Ask HN: Best method to classify short audio events in real time?

7 points by desertraven a year ago

I don't have too much experience with statistics (or ML), but a lot of the articles I've found are quite complicated for something I expected to be simple.

There are four distinct sounds I need to detect in real time with an embedded device. Think a clap sensor, but with 4 different sounding claps.

How might I go about this? How much training data (if any) do I need to collect? Is there an off-the-shelf method to just classify a few different audio events to a high degree of accuracy, and then embed that to a microcontroller (even a computer at this point)?

Thanks!

simne a year ago

I think this task is lot more about DSP, and very little ML, just Bayes classification (I will write on it later).

Best book I know on DSP:

The Scientist and Engineer's Guide to Digital Signal Processing By Steven W. Smith, Ph.D.

  • simne a year ago

    There are at least two possible approaches:

    1. just adc, and work with time series. Could be easy done on modern soft/hard, but slow.

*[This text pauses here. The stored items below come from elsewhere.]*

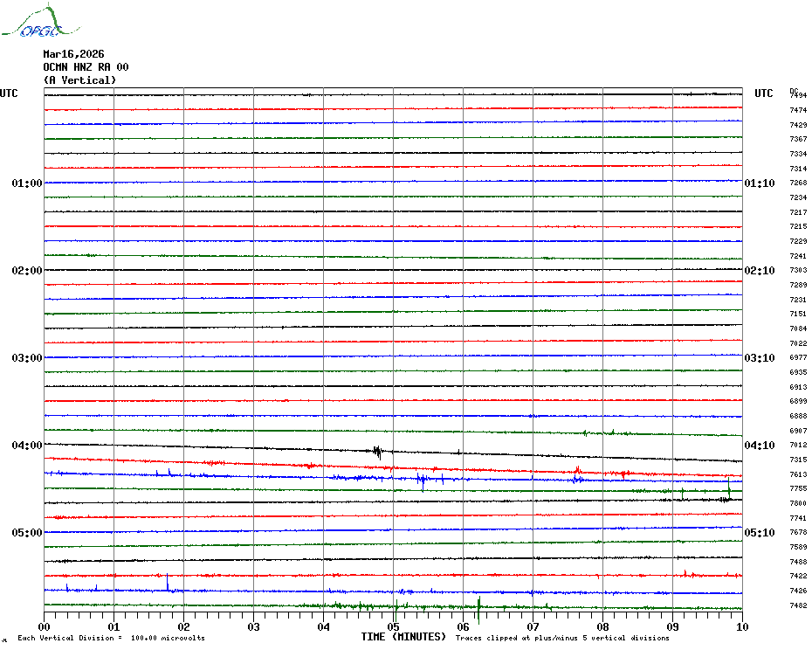Select the 03:10 label on right axis
Image resolution: width=812 pixels, height=650 pixels.
pyautogui.click(x=759, y=358)
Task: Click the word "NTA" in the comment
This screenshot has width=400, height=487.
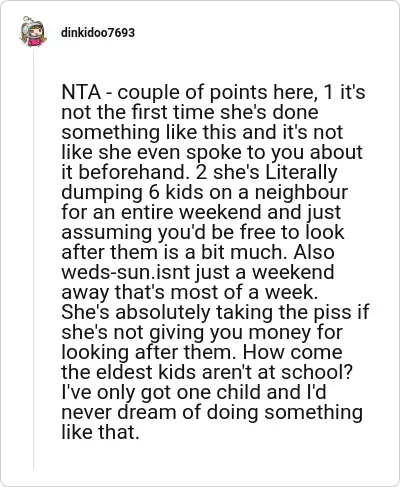Action: point(81,92)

    2. create Fourier transform, or use digital filters, to filter out noise (usually by filter out some frequencies) and get some sort of time-frequency table. Than easy match your sound by Bayes, with simple formula, something like: result = k[0]f[0]+k[1]f[1]+...+k[n]*f[n], f - frequency amplitude from FFT. Than just if (result > 0.8): matched = true. Just need to find right coefficients. May be, you will need to do 2-dimension matching, with sequence of sequential FFTs, this is not much harder.